BEGIN Supplied entries

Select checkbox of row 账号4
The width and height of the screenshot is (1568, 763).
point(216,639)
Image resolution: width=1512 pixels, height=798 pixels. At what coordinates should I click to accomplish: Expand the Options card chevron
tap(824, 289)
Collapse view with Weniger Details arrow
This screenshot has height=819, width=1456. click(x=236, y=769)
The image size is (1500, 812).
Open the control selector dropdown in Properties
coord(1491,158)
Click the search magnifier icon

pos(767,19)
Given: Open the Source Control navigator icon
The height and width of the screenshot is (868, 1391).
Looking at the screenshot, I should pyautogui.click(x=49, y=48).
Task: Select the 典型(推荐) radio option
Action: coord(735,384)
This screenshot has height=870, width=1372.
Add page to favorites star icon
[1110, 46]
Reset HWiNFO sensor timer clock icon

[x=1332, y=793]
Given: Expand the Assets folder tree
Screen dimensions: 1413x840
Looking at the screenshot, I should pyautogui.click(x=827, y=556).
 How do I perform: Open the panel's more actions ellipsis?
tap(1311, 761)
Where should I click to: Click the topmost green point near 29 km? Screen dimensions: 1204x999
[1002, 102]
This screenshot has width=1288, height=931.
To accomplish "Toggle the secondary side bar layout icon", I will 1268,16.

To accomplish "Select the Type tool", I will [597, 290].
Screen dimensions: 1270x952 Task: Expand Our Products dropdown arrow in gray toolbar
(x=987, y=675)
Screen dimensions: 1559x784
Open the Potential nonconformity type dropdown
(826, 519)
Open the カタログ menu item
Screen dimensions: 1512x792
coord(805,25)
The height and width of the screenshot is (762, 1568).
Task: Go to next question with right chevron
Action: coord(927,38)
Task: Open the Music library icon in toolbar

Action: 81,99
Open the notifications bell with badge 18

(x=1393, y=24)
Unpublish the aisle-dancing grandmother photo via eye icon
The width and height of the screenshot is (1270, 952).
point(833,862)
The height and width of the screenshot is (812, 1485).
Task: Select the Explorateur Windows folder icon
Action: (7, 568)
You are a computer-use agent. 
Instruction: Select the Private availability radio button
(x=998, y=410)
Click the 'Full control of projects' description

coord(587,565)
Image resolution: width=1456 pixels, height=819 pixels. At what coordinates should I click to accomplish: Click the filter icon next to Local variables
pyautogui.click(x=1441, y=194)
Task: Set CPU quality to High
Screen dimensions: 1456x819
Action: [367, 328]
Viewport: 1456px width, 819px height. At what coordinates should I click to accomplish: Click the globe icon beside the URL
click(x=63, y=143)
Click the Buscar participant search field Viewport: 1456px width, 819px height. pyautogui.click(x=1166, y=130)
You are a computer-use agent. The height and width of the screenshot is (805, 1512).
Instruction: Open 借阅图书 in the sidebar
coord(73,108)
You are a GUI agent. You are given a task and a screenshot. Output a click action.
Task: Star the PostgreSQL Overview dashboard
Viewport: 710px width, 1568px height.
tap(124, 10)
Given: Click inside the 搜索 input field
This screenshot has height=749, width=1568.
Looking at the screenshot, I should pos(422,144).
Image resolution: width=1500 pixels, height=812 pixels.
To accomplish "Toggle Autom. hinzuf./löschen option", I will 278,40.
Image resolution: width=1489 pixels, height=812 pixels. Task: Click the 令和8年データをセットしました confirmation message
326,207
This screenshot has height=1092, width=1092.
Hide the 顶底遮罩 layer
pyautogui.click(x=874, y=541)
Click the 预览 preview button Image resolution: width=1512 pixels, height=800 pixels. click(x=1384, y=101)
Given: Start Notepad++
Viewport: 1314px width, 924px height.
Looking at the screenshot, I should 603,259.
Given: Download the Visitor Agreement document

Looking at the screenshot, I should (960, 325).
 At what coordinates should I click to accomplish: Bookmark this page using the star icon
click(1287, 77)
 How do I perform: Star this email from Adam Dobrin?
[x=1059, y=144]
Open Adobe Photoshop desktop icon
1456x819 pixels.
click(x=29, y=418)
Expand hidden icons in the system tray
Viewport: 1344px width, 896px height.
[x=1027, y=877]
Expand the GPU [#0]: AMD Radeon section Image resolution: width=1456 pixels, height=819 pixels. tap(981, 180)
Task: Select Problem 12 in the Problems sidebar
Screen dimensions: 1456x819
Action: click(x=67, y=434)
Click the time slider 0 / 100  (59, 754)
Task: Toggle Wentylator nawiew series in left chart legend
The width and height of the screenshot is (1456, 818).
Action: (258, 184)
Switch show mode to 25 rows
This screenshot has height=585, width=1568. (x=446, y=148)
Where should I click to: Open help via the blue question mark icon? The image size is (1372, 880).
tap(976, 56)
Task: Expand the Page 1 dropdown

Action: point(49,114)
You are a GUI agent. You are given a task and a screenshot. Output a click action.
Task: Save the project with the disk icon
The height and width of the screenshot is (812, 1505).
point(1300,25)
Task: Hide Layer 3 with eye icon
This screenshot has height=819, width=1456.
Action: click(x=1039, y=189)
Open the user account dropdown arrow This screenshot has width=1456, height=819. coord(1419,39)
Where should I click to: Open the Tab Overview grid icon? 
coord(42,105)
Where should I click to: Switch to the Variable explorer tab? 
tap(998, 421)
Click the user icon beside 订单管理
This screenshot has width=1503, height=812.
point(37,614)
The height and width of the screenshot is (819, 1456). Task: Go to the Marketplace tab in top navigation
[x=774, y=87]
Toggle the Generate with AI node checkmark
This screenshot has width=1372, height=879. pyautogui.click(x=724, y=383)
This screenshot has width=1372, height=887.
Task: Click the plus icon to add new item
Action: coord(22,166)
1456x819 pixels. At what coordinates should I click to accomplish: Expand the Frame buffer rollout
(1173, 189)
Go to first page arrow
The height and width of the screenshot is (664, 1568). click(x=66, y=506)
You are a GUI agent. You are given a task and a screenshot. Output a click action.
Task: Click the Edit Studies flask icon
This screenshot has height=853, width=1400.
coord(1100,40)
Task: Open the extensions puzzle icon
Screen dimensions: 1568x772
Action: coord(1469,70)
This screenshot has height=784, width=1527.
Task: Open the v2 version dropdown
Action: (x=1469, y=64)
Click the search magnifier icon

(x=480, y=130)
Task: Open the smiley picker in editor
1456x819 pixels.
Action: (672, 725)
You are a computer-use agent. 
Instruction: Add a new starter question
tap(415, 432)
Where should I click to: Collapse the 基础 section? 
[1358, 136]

END Supplied entries

*Task details*
Every record above should be copied exactly.

*Task result*
Select checkbox of row 账号4
The width and height of the screenshot is (1568, 763).
point(216,639)
Image resolution: width=1512 pixels, height=798 pixels. At what coordinates should I click to accomplish: Expand the Options card chevron
tap(824, 289)
Collapse view with Weniger Details arrow
This screenshot has height=819, width=1456. click(x=236, y=769)
The image size is (1500, 812).
Open the control selector dropdown in Properties
coord(1491,158)
Click the search magnifier icon

pos(767,19)
Given: Open the Source Control navigator icon
The height and width of the screenshot is (868, 1391).
Looking at the screenshot, I should pyautogui.click(x=49, y=48).
Task: Select the 典型(推荐) radio option
Action: coord(735,384)
This screenshot has height=870, width=1372.
Add page to favorites star icon
[1110, 46]
Reset HWiNFO sensor timer clock icon

[x=1332, y=793]
Given: Expand the Assets folder tree
Screen dimensions: 1413x840
Looking at the screenshot, I should pyautogui.click(x=827, y=556).
 How do I perform: Open the panel's more actions ellipsis?
tap(1311, 761)
Where should I click to: Click the topmost green point near 29 km? Screen dimensions: 1204x999
[1002, 102]
This screenshot has width=1288, height=931.
To accomplish "Toggle the secondary side bar layout icon", I will 1268,16.

To accomplish "Select the Type tool", I will [597, 290].
Screen dimensions: 1270x952 Task: Expand Our Products dropdown arrow in gray toolbar
(x=987, y=675)
Screen dimensions: 1559x784
Open the Potential nonconformity type dropdown
(826, 519)
Open the カタログ menu item
Screen dimensions: 1512x792
coord(805,25)
The height and width of the screenshot is (762, 1568).
Task: Go to next question with right chevron
Action: coord(927,38)
Task: Open the Music library icon in toolbar

Action: 81,99
Open the notifications bell with badge 18

(x=1393, y=24)
Unpublish the aisle-dancing grandmother photo via eye icon
The width and height of the screenshot is (1270, 952).
point(833,862)
The height and width of the screenshot is (812, 1485).
Task: Select the Explorateur Windows folder icon
Action: (7, 568)
You are a computer-use agent. 
Instruction: Select the Private availability radio button
(x=998, y=410)
Click the 'Full control of projects' description

coord(587,565)
Image resolution: width=1456 pixels, height=819 pixels. At what coordinates should I click to accomplish: Click the filter icon next to Local variables
pyautogui.click(x=1441, y=194)
Task: Set CPU quality to High
Screen dimensions: 1456x819
Action: [367, 328]
Viewport: 1456px width, 819px height. At what coordinates should I click to accomplish: Click the globe icon beside the URL
click(x=63, y=143)
Click the Buscar participant search field Viewport: 1456px width, 819px height. pyautogui.click(x=1166, y=130)
You are a computer-use agent. The height and width of the screenshot is (805, 1512).
Instruction: Open 借阅图书 in the sidebar
coord(73,108)
You are a GUI agent. You are given a task and a screenshot. Output a click action.
Task: Star the PostgreSQL Overview dashboard
Viewport: 710px width, 1568px height.
tap(124, 10)
Given: Click inside the 搜索 input field
This screenshot has height=749, width=1568.
Looking at the screenshot, I should pos(422,144).
Image resolution: width=1500 pixels, height=812 pixels.
To accomplish "Toggle Autom. hinzuf./löschen option", I will 278,40.
Image resolution: width=1489 pixels, height=812 pixels. Task: Click the 令和8年データをセットしました confirmation message
326,207
This screenshot has height=1092, width=1092.
Hide the 顶底遮罩 layer
pyautogui.click(x=874, y=541)
Click the 预览 preview button Image resolution: width=1512 pixels, height=800 pixels. click(x=1384, y=101)
Given: Start Notepad++
Viewport: 1314px width, 924px height.
Looking at the screenshot, I should 603,259.
Given: Download the Visitor Agreement document

Looking at the screenshot, I should (960, 325).
 At what coordinates should I click to accomplish: Bookmark this page using the star icon
click(1287, 77)
 How do I perform: Star this email from Adam Dobrin?
[x=1059, y=144]
Open Adobe Photoshop desktop icon
1456x819 pixels.
click(x=29, y=418)
Expand hidden icons in the system tray
Viewport: 1344px width, 896px height.
[x=1027, y=877]
Expand the GPU [#0]: AMD Radeon section Image resolution: width=1456 pixels, height=819 pixels. tap(981, 180)
Task: Select Problem 12 in the Problems sidebar
Screen dimensions: 1456x819
Action: click(x=67, y=434)
Click the time slider 0 / 100  (59, 754)
Task: Toggle Wentylator nawiew series in left chart legend
The width and height of the screenshot is (1456, 818).
Action: (258, 184)
Switch show mode to 25 rows
This screenshot has height=585, width=1568. (x=446, y=148)
Where should I click to: Open help via the blue question mark icon? The image size is (1372, 880).
tap(976, 56)
Task: Expand the Page 1 dropdown

Action: point(49,114)
You are a GUI agent. You are given a task and a screenshot. Output a click action.
Task: Save the project with the disk icon
The height and width of the screenshot is (812, 1505).
point(1300,25)
Task: Hide Layer 3 with eye icon
This screenshot has height=819, width=1456.
Action: click(x=1039, y=189)
Open the user account dropdown arrow This screenshot has width=1456, height=819. coord(1419,39)
Where should I click to: Open the Tab Overview grid icon? 
coord(42,105)
Where should I click to: Switch to the Variable explorer tab? 
tap(998, 421)
Click the user icon beside 订单管理
This screenshot has width=1503, height=812.
point(37,614)
The height and width of the screenshot is (819, 1456). Task: Go to the Marketplace tab in top navigation
[x=774, y=87]
Toggle the Generate with AI node checkmark
This screenshot has width=1372, height=879. pyautogui.click(x=724, y=383)
This screenshot has width=1372, height=887.
Task: Click the plus icon to add new item
Action: coord(22,166)
1456x819 pixels. At what coordinates should I click to accomplish: Expand the Frame buffer rollout
(1173, 189)
Go to first page arrow
The height and width of the screenshot is (664, 1568). click(x=66, y=506)
You are a GUI agent. You are given a task and a screenshot. Output a click action.
Task: Click the Edit Studies flask icon
This screenshot has height=853, width=1400.
coord(1100,40)
Task: Open the extensions puzzle icon
Screen dimensions: 1568x772
Action: coord(1469,70)
This screenshot has height=784, width=1527.
Task: Open the v2 version dropdown
Action: (x=1469, y=64)
Click the search magnifier icon

(x=480, y=130)
Task: Open the smiley picker in editor
1456x819 pixels.
Action: (672, 725)
You are a computer-use agent. 
Instruction: Add a new starter question
tap(415, 432)
Where should I click to: Collapse the 基础 section? 
[1358, 136]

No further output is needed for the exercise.